Incidentally, it’s not really science that Watney uses to survive—it’s engineering. But whatever you call it, the result is a wonderfully entertaining and reasonably accurate portrayal of how to live off the land—even when that land is on a freeze-dried alien planet.
As NASA workers struggle to launch a mission to bring him back home, Watney improvises one ingenious scheme after another to stay alive. He turns his habitat into a chemistry lab and a greenhouse, extracting potable water from rocket fuel and growing potatoes in nutrient-poor Martian soil fertilized with his own feces. He repairs spacesuit breaches and blown-out airlocks with duct tape. He even jury-rigs his own long-haul vehicle powered by solar batteries and warmed with radioactive plutonium, then treks to the landing site of NASA’s real-life Pathfinder rover to reactivate its radio and reestablish communications with Earth.
There are several small inaccuracies in both Weir’s book and Scott’s film. The wind from a dust storm that initially strands the astronaut on Mars would in reality barely ripple a flag, because the Martian atmosphere is so thin. Instead of extracting water from rocket fuel, a real-life Watney might mine and purify water from deposits of ice thought to exist beneath the soil across large swaths of the planet. And because Mars’ atmosphere and magnetic field are too insubstantial to shield against cosmic radiation, Watney’s skittishness about warming himself with heavily shielded plutonium is misguided—in fact, most of his radiation exposure would come from simply walking around outside in his spacesuit.
But these are minor technical quibbles. The Martian’s greater divergences from reality are less about science, and more about technology and politics. The key question to ask about The Martian’s accuracy is this: Would Watney—or anyone else—even be on Mars in the first place for the story to unfold?

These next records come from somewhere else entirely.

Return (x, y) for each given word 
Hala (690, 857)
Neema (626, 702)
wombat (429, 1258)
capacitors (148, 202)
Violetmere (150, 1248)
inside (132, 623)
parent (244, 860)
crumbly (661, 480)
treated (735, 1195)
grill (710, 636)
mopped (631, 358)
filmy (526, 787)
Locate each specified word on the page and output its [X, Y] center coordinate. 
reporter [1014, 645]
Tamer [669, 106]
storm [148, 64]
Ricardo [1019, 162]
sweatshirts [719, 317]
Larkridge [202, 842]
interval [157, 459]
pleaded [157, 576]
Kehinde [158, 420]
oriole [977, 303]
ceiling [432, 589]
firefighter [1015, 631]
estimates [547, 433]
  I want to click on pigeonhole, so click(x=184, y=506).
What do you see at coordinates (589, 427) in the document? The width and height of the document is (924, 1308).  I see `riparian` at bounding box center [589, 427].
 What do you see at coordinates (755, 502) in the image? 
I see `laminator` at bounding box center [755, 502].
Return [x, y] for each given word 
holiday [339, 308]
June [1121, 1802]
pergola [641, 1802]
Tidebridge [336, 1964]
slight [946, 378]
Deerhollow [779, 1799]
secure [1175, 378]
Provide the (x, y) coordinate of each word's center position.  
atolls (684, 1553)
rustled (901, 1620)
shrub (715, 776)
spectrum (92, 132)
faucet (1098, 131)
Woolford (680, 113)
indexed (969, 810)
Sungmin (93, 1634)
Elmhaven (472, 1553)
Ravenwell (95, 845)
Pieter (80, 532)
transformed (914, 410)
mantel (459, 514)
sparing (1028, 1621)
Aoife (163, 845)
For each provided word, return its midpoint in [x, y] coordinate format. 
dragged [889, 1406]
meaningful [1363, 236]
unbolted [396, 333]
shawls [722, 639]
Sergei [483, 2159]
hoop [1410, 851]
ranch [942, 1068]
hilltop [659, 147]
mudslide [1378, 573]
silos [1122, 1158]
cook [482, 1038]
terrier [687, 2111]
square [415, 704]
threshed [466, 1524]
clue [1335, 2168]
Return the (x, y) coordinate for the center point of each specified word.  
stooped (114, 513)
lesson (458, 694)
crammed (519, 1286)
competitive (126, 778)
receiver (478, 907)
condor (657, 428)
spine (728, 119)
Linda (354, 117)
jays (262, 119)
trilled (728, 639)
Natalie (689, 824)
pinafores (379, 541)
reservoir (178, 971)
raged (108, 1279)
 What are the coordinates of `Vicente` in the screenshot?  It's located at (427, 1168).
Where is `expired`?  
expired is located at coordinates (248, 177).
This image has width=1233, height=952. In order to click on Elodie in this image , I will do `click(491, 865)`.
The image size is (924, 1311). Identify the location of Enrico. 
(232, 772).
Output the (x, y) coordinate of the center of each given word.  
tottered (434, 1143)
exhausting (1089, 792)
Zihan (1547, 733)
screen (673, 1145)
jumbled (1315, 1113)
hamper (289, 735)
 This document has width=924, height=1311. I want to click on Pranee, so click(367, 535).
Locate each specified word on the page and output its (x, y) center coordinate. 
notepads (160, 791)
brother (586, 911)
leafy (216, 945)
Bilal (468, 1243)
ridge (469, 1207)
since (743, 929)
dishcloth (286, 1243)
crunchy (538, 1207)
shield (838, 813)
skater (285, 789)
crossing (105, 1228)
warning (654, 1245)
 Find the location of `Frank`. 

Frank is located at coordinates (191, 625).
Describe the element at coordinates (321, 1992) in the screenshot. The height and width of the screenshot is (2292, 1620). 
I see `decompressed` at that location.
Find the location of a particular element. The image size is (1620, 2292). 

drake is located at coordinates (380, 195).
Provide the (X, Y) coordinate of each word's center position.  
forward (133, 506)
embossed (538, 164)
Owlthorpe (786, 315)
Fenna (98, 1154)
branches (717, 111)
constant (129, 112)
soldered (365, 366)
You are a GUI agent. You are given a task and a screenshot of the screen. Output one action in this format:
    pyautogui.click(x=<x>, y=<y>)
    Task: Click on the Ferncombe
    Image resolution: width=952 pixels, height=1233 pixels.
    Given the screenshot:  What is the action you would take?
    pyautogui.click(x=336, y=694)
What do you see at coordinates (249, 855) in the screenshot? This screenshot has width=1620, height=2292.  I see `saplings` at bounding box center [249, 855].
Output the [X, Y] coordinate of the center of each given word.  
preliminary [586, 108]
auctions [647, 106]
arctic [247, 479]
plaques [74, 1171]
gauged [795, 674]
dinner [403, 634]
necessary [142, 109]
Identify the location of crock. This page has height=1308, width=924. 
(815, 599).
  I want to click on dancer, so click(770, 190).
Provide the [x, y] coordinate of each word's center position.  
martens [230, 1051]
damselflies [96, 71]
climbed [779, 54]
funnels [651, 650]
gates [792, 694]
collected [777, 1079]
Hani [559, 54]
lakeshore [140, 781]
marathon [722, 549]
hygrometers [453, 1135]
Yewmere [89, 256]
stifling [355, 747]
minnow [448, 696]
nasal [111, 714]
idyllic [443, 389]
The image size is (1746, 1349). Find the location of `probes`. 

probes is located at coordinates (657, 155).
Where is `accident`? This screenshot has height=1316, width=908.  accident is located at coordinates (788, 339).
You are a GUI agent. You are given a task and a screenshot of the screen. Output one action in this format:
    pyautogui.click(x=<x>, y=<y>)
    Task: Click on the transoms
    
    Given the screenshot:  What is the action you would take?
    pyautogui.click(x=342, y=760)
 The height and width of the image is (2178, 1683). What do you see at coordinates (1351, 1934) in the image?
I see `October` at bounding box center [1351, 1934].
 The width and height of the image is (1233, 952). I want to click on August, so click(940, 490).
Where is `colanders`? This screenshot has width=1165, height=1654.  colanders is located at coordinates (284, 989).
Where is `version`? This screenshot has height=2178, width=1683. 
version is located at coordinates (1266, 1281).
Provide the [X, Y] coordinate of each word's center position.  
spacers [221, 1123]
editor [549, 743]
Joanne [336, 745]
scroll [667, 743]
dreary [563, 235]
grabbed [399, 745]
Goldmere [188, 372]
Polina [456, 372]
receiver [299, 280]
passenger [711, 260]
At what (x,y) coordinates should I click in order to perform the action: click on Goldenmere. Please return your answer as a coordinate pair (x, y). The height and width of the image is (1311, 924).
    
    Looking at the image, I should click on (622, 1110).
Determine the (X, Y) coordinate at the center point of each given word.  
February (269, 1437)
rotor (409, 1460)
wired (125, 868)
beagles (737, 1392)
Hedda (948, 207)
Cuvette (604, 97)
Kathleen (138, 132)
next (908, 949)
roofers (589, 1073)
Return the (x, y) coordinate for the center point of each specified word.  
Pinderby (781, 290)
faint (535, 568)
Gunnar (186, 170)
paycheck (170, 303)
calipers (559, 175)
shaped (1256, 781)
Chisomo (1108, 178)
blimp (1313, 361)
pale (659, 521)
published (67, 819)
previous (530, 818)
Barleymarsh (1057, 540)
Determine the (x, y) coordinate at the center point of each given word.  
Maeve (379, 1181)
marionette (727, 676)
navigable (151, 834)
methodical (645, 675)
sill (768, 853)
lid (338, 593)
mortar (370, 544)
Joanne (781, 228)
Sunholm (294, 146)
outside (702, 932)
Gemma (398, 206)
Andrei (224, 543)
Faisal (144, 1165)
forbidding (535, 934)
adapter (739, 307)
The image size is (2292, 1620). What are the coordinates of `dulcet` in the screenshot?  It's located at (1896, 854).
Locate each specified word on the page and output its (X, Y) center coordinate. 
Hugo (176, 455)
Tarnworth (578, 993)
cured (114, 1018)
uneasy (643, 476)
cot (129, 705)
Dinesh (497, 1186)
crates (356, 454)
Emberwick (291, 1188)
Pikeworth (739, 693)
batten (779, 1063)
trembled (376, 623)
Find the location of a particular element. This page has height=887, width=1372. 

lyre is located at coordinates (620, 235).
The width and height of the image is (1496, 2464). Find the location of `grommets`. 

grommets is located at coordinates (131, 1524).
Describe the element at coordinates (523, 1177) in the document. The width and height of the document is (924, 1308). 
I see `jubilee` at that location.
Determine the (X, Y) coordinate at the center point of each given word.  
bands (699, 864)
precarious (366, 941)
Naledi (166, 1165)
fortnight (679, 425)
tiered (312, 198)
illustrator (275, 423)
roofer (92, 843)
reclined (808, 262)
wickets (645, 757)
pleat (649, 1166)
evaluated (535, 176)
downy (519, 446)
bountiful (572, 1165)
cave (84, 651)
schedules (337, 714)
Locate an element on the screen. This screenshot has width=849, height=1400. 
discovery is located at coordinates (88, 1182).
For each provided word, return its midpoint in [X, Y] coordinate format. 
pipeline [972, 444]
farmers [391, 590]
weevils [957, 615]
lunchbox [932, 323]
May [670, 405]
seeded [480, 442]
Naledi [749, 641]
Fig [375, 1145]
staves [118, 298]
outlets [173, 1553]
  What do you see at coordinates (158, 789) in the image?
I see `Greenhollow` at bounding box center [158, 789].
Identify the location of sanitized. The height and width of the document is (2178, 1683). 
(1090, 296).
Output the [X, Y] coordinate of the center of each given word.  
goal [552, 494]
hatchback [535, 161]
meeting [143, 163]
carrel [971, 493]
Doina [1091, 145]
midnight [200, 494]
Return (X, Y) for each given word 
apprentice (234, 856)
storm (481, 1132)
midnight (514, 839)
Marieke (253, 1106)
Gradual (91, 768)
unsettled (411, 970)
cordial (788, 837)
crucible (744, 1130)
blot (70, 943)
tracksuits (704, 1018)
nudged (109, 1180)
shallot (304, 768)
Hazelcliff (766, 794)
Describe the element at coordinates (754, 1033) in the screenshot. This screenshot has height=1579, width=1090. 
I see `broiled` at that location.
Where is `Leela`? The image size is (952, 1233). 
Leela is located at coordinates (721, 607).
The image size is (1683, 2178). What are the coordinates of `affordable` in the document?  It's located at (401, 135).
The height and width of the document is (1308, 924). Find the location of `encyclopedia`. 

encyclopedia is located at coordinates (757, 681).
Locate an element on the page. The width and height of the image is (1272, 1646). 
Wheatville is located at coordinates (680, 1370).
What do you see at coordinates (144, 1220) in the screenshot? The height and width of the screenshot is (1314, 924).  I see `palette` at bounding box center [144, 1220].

Neither the book nor the movie explicitly say when exactly the story takes place, but Weir (as well as clever readers who reverse-engineered the book’s timeline) has revealed that Watney and his crewmates land on Mars in November 2035. They get there via a four-month voyage in a very large, very expensive interplanetary shuttle that cycles crews back and forth between Mars and Earth. The shuttle also spins to provide artificial gravity to its occupants, to protect them from the wasting caused by extended stays in zero gravity. Furthermore, Watney’s mission is actually the third human landing on Mars, preceded by two landings earlier in the 2030s.
All this seems to mesh with NASA’s “Journey to Mars” program, which aims to send astronauts to Mars in the 2030s. But a closer look at NASA’s program reveals potential problems. Despite its scientific and technical accuracy, The Martian seems to take place in a fairy-tale world where NASA possesses much more political power—and has a far larger share of the federal budget than its current meager 0.4 percent.
NASA has no plans for a large, spinning cycler spacecraft between Earth and Mars, probably because such a spacecraft is considered unaffordable. In fact, ongoing squabbles in Washington over how to divvy up NASA’s persistently flat budget means that essentially all the crucial components for the agency’s planned voyages—the heavy-lift rockets, the power sources, engines and spacecraft for deep space, the landers, surface habitats and ascent vehicles—are behind schedule and still in early stages of development, if they are being developed at all. And the agency’s Journey to Mars could all go away, very quickly, at the whim of some future President or Congressional majority. Mired in the muck of politics, NASA may not manage to land even one crew of astronauts on Mars by 2035—let alone three.